- Short exercise
Rewrite the records from their first line through the line containing "Action: pyautogui.click(x=248, y=489)", swapping "heading" for "title" and leaving everything else unchanged.

- Data entries
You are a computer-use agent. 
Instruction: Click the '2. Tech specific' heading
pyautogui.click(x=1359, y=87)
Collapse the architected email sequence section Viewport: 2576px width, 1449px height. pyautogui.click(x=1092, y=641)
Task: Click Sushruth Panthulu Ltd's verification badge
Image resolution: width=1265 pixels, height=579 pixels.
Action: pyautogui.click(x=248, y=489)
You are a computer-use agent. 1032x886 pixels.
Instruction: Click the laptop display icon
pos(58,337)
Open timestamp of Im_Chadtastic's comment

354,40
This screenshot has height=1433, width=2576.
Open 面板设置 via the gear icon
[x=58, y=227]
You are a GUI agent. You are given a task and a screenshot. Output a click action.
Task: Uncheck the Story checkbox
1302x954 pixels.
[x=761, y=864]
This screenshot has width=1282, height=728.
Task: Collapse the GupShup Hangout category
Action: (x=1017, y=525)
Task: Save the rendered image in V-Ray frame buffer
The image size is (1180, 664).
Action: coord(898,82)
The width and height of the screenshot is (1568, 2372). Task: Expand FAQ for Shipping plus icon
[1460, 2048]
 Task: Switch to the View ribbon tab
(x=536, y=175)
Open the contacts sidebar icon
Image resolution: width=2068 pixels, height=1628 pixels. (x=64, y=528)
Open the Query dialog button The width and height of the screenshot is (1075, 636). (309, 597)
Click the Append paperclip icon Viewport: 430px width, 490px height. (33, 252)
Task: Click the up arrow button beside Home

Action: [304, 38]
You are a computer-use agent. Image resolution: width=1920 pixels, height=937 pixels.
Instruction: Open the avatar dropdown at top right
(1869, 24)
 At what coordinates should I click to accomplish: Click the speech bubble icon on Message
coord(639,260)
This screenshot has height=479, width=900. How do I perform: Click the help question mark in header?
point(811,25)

- Expected answer
You are a computer-use agent. 
Instruction: Click the '2. Tech specific' title
pyautogui.click(x=1359, y=87)
Collapse the architected email sequence section Viewport: 2576px width, 1449px height. pyautogui.click(x=1092, y=641)
Task: Click Sushruth Panthulu Ltd's verification badge
Image resolution: width=1265 pixels, height=579 pixels.
Action: pyautogui.click(x=248, y=489)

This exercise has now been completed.